((

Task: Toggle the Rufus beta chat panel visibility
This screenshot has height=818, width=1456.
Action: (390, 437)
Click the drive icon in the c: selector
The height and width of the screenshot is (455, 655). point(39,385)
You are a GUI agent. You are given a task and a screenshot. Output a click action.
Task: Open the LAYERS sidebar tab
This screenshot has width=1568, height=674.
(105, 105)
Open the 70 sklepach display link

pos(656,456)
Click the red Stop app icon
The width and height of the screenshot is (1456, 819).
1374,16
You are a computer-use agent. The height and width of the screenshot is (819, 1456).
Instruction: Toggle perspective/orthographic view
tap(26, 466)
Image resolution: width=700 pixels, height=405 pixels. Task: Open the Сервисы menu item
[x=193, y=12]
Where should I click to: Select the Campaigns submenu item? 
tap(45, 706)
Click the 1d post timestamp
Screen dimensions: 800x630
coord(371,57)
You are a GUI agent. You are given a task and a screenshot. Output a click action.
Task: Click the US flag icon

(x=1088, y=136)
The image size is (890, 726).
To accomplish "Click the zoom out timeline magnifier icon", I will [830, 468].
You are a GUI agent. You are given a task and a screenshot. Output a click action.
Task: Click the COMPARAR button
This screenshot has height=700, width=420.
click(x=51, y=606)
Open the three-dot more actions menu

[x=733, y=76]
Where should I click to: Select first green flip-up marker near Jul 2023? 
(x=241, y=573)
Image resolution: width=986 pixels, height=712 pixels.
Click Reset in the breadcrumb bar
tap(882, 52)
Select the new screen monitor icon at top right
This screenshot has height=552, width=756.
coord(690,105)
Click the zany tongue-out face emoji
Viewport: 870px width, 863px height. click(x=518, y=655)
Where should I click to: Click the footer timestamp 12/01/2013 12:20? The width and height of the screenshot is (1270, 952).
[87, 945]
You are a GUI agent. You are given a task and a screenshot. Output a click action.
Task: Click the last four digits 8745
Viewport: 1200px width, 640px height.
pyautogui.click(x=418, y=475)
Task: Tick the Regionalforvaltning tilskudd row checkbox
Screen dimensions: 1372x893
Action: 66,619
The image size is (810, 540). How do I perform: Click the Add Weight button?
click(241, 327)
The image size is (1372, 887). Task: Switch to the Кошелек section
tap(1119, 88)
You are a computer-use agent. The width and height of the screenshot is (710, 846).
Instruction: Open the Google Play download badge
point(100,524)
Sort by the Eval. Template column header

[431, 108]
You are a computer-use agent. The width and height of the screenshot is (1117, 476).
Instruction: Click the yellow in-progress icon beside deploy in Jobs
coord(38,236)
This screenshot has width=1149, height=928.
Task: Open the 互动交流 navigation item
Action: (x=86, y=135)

))

*WHAT THE TASK ASKS*:
Reproduce all of the data above line for line, without changing anything.

*COMPLETED TASK*:
Task: Toggle the Rufus beta chat panel visibility
This screenshot has height=818, width=1456.
Action: (390, 437)
Click the drive icon in the c: selector
The height and width of the screenshot is (455, 655). point(39,385)
You are a GUI agent. You are given a task and a screenshot. Output a click action.
Task: Open the LAYERS sidebar tab
This screenshot has width=1568, height=674.
(105, 105)
Open the 70 sklepach display link

pos(656,456)
Click the red Stop app icon
The width and height of the screenshot is (1456, 819).
1374,16
You are a computer-use agent. The height and width of the screenshot is (819, 1456).
Instruction: Toggle perspective/orthographic view
tap(26, 466)
Image resolution: width=700 pixels, height=405 pixels. Task: Open the Сервисы menu item
[x=193, y=12]
Where should I click to: Select the Campaigns submenu item? 
tap(45, 706)
Click the 1d post timestamp
Screen dimensions: 800x630
coord(371,57)
You are a GUI agent. You are given a task and a screenshot. Output a click action.
Task: Click the US flag icon

(x=1088, y=136)
The image size is (890, 726).
To accomplish "Click the zoom out timeline magnifier icon", I will [830, 468].
You are a GUI agent. You are given a task and a screenshot. Output a click action.
Task: Click the COMPARAR button
This screenshot has height=700, width=420.
click(x=51, y=606)
Open the three-dot more actions menu

[x=733, y=76]
Where should I click to: Select first green flip-up marker near Jul 2023? 
(x=241, y=573)
Image resolution: width=986 pixels, height=712 pixels.
Click Reset in the breadcrumb bar
tap(882, 52)
Select the new screen monitor icon at top right
This screenshot has height=552, width=756.
coord(690,105)
Click the zany tongue-out face emoji
Viewport: 870px width, 863px height. click(x=518, y=655)
Where should I click to: Click the footer timestamp 12/01/2013 12:20? The width and height of the screenshot is (1270, 952).
[87, 945]
You are a GUI agent. You are given a task and a screenshot. Output a click action.
Task: Click the last four digits 8745
Viewport: 1200px width, 640px height.
pyautogui.click(x=418, y=475)
Task: Tick the Regionalforvaltning tilskudd row checkbox
Screen dimensions: 1372x893
Action: 66,619
The image size is (810, 540). How do I perform: Click the Add Weight button?
click(241, 327)
The image size is (1372, 887). Task: Switch to the Кошелек section
tap(1119, 88)
You are a computer-use agent. The width and height of the screenshot is (710, 846).
Instruction: Open the Google Play download badge
point(100,524)
Sort by the Eval. Template column header

[431, 108]
You are a computer-use agent. The width and height of the screenshot is (1117, 476).
Instruction: Click the yellow in-progress icon beside deploy in Jobs
coord(38,236)
This screenshot has width=1149, height=928.
Task: Open the 互动交流 navigation item
Action: (x=86, y=135)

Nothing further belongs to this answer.